### Instruction 1
List every posting date and time given in the forum thread on priority inversion.

### Provided passage
╔══

No, the comment was in reference to SCHED_IDLE, i.e. the topic of the post. When implementing a SCHED_IDLE class, there is a priority inversion issue. Basically, picture the problem where one grabs a semaphore, sleeps, and is blocked by the normal processes on a system. Then a RT task comes along, wants the semaphores, but can't get it. The SCHED_IDLE task needs to run to release the task, but it won't.

Someone suggested using the preemptive kernel's preempt_count to check if locks were held but preempt_count does not track semaphores which would be the type of lock we would typically return to userspace holding.

Robert Love

ok..

jcopenha
on
April 3, 2002 - 5:44pm

Ok.. so how is priority inversion prevented in a regularly running linux system? Just the fact that we have fairness and all tasks are eventually run?

Re: ok..

rml
on
April 3, 2002 - 6:52pm

Ok.. so how is priority inversion prevented in a regularly running linux system? Just the fact that we have fairness and all tasks are eventually run?

Yep - dead on.

The every-task-makes-headway rule is an important one and is the only real assurance we have that prevents priority inversion. With semaphores that can be held across schedules, it is possible a contended semaphore could be held by a lower priority process, inverting a higher priority process. The guarantee the lower priority process will eventually run is all we have.

Note that even though the lower priority process will eventually run, this is still a case of priority inversion. Every nonpreemptible kernel represents a cause of priority inversion since lower priority processes do not "answer" to higher priority processes while in the kernel. The ideal solution (i.e. no priority inversion ever) is preemptive kernel + priority-inheriting mutexes. This is the solution Solaris has ...

Robert Love

Priority inversion still happens, I think.

Anonymous
on
April 8, 2002 - 6:02am

The every-task-makes-headway rule is an important one and is the only real assurance we have that prevents priority inversion.

╚══

### Instruction 2
Output the rows exactly, starting with the line that contains "Where should I click to: Select" and going on through the end of the rows. Leave the pictures out.

### Stored rows

╔══

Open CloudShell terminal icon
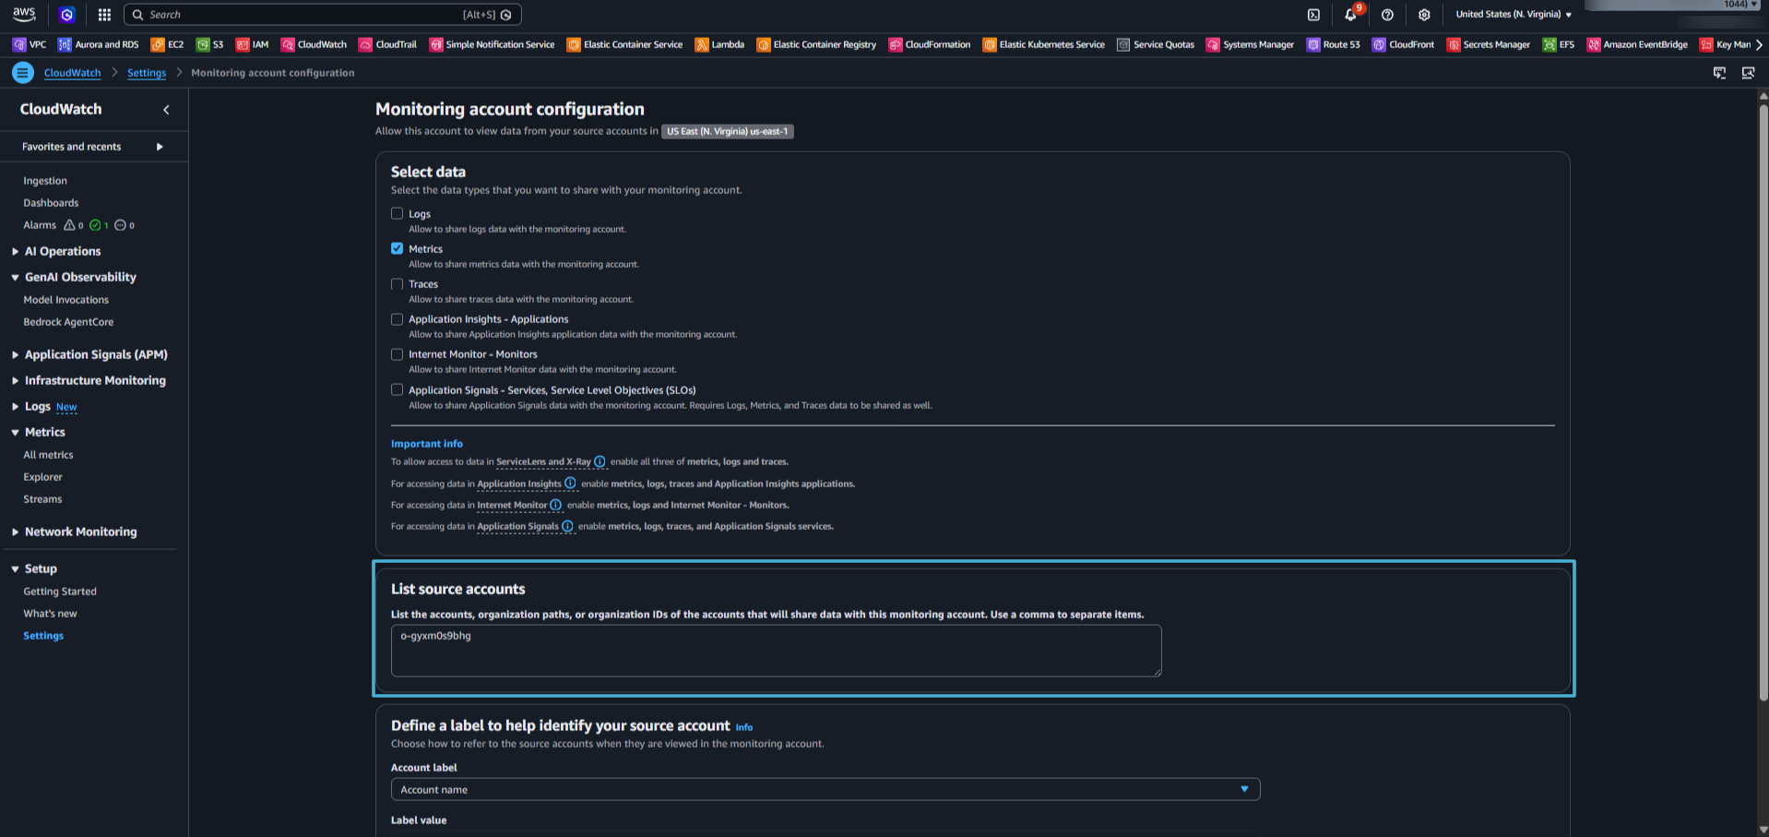This screenshot has height=837, width=1769. coord(1312,14)
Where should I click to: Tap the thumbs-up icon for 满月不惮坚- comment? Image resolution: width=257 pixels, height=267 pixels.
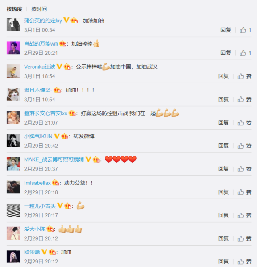pos(240,100)
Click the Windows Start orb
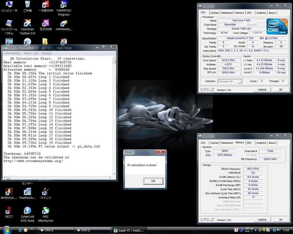This screenshot has width=293, height=234. 6,230
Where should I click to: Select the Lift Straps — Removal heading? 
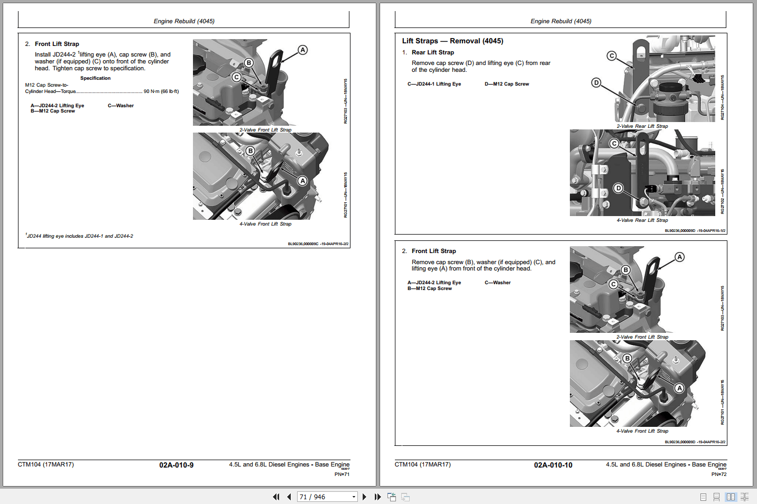[451, 40]
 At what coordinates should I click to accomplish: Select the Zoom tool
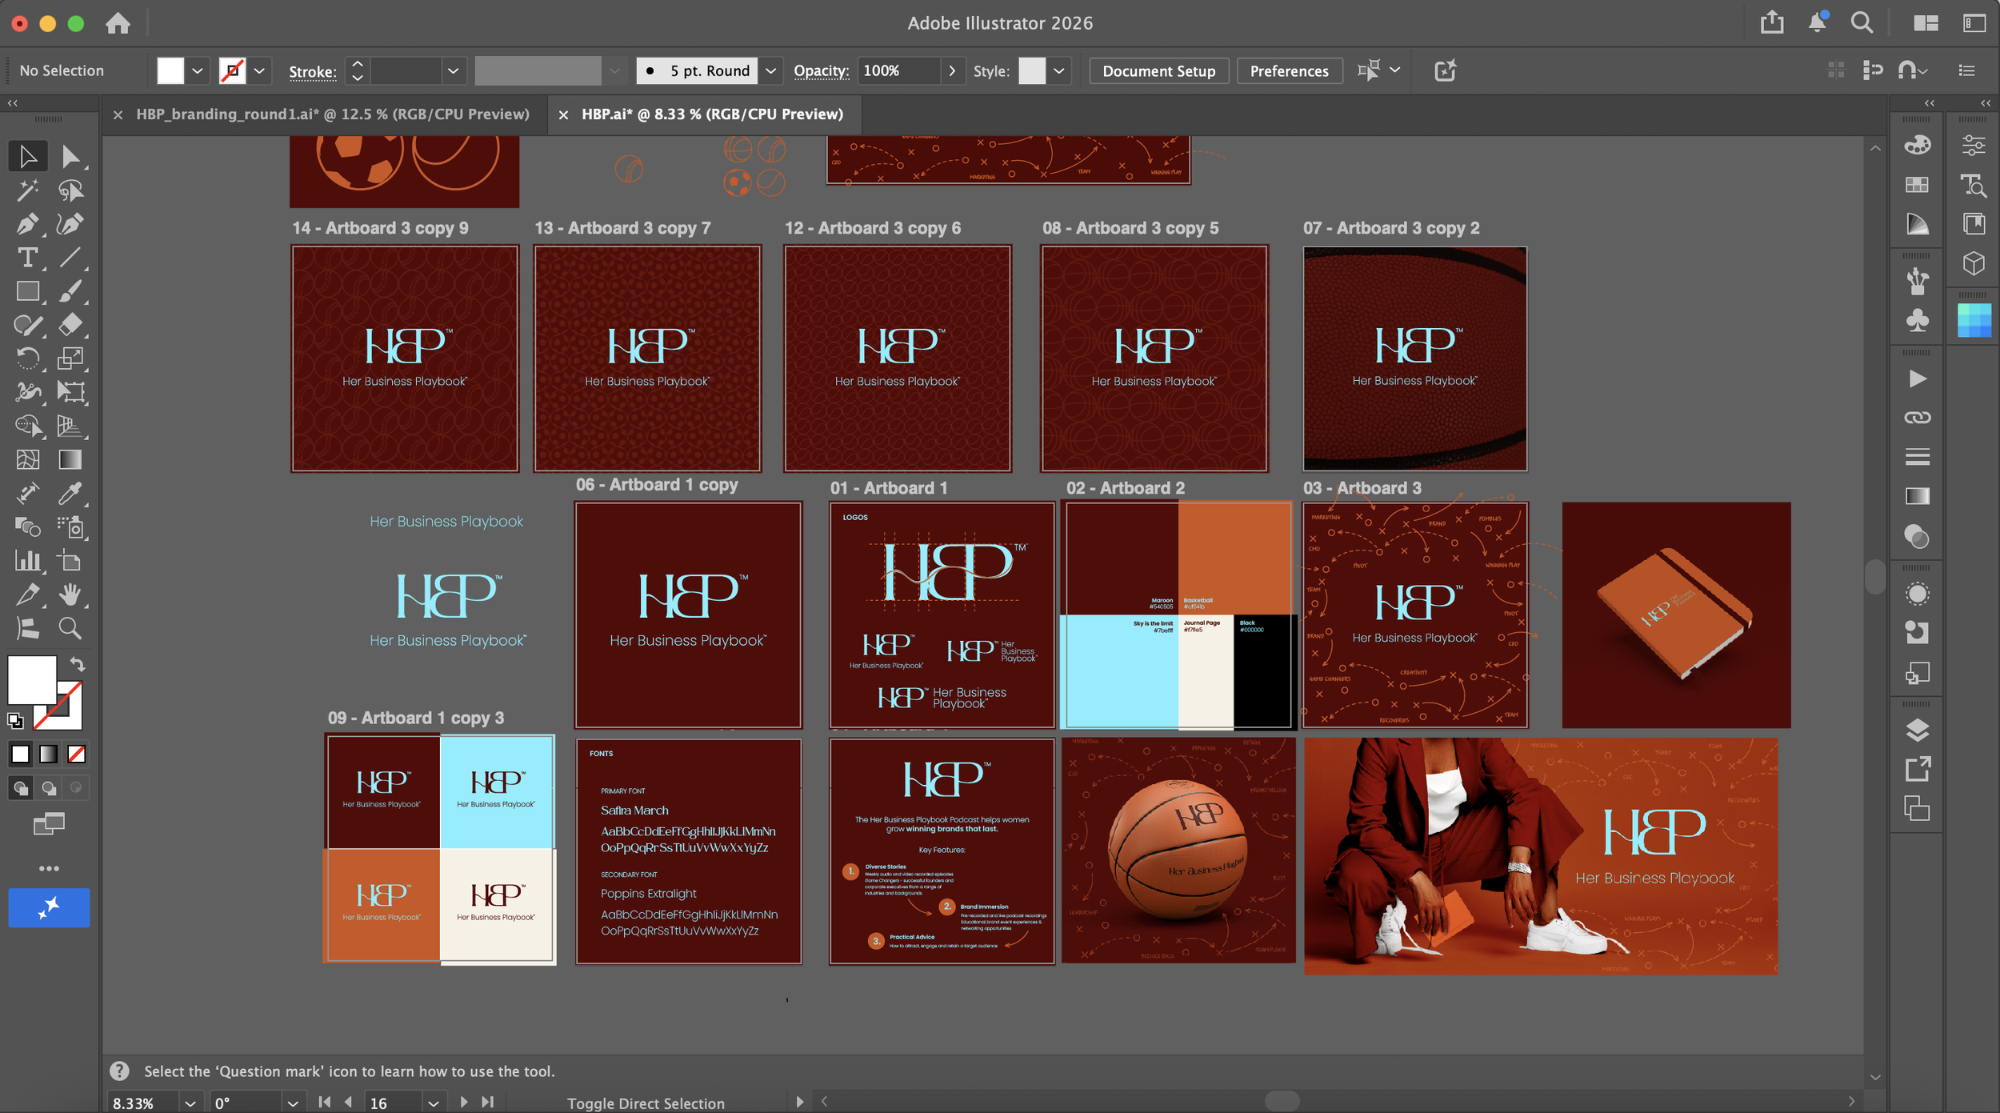click(70, 629)
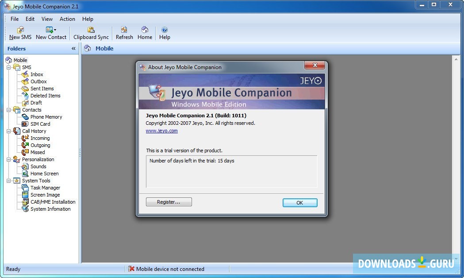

╚══

### Full output 1
April 3, 2002 - 5:44pm
April 3, 2002 - 6:52pm
April 8, 2002 - 6:02am

### Full output 2
Where should I click to: Select the Lift Straps — Removal heading? 
[451, 40]
 At what coordinates should I click to accomplish: Select the Zoom tool
click(70, 629)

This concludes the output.